» TEXT BLOCK:
□ □ □ □
Sukhoi Su-30MKI fighter jet

IMAGE: The Sukhoi Su-30MKI fighter jet. Photograph: Indian Air Force

Air Chief Marshal Rakesh Kumar Bhaduria, paid a 'quiet' visit to the all important airfields of Leh and Srinagar on Friday.

The chief of the air staff was brought up to speed on the situation in the region and also briefed on the readiness of the IAF assets recently deployed there in response to the incident in the Galwan valley on the night of June 15/16 at the Line of Actual Control.

I thought I must de-mystify the event and asked Air Marshal Pranab Kumar Barbora, who once headed the Western Air Command and retired as vice chief of the air staff, what he thought of the deployment of fighter aircraft in forward airfields and the indicators thereof from a military perspective.

"This is nothing new that has happened. Such kind of plans were conceptualised and practised right from the time I was the C in C of the Western Air Command," the air marshal points out.

An Indian Air Force flighter jet seen flying over the Ladakh

IMAGE: An Indian Air Force flighter jet flying over the Ladakh theatre.
□ □ □ □
» LISTED RECORDS:
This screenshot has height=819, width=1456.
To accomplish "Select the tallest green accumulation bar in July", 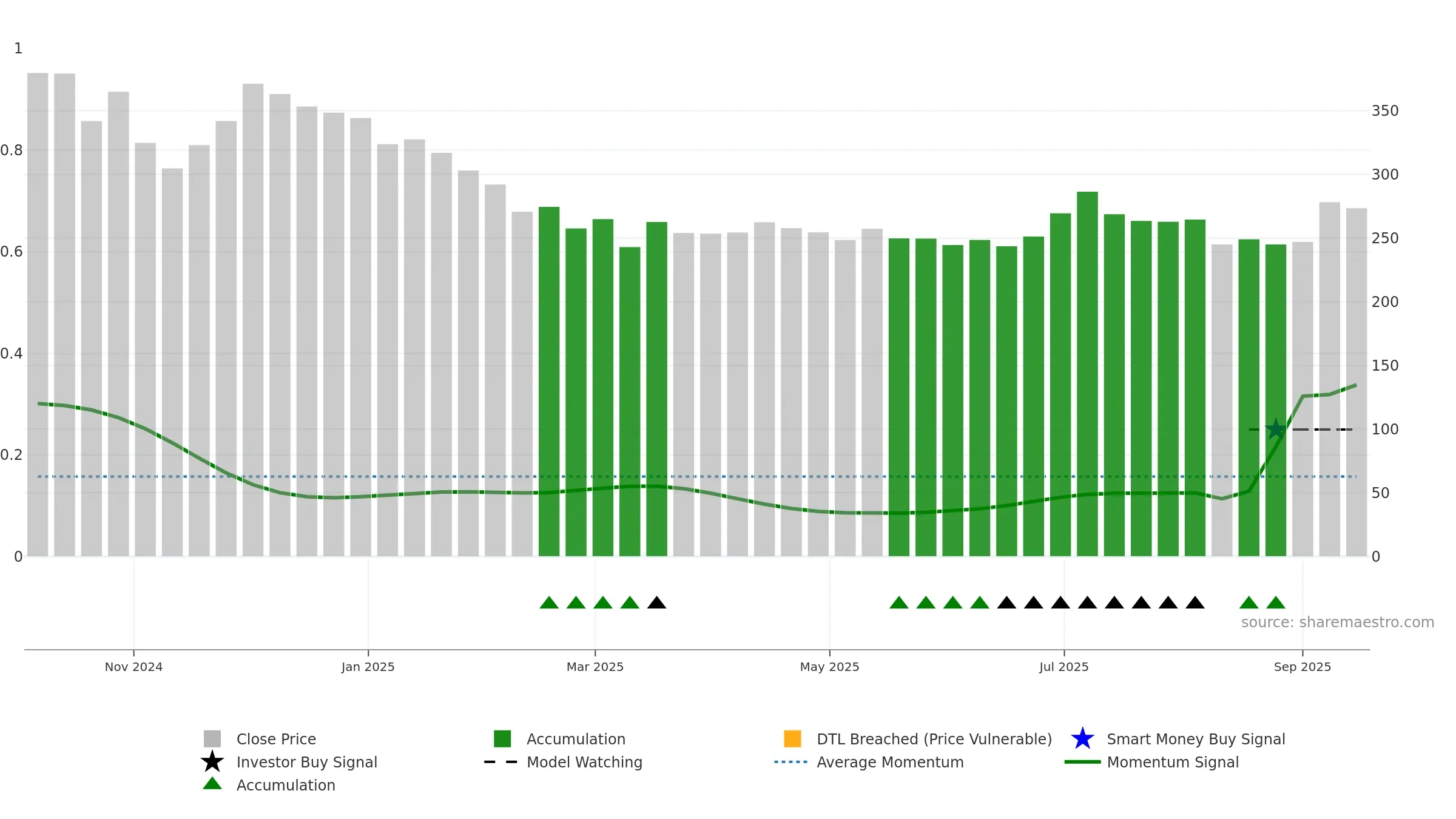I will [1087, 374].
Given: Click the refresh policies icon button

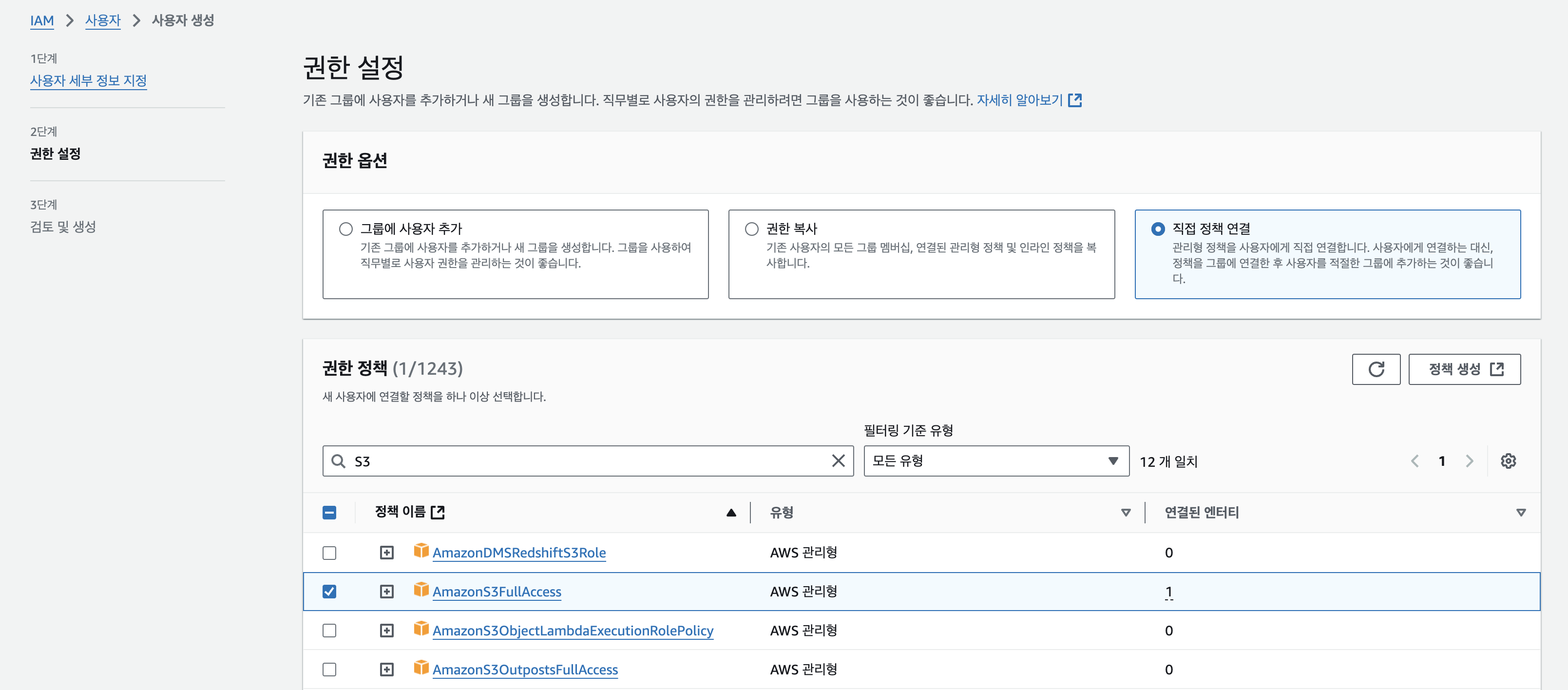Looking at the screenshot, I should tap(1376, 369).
□ □ □ □
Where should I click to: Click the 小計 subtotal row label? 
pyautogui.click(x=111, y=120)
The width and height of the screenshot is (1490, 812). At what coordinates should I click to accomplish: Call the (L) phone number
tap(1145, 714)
□ □ □ □
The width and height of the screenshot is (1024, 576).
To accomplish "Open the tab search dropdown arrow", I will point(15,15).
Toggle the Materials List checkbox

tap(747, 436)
□ □ □ □
» TASKS:
A) Translate the sentence "This is nothing new that has happened." from the text on the air chief's visit into Spanish.
B) Reproduce the passage from the text on the air chief's visit starting with "I thought I" and going on through "marshal points out.".
The rows are separate material and have no connection to the text on the air chief's visit.

» IN RESPONSE:
A) Esto que ha sucedido no es nada nuevo.

B)
I thought I must de-mystify the event and asked Air Marshal Pranab Kumar Barbora, who once headed the Western Air Command and retired as vice chief of the air staff, what he thought of the deployment of fighter aircraft in forward airfields and the indicators thereof from a military perspective.

"This is nothing new that has happened. Such kind of plans were conceptualised and practised right from the time I was the C in C of the Western Air Command," the air marshal points out.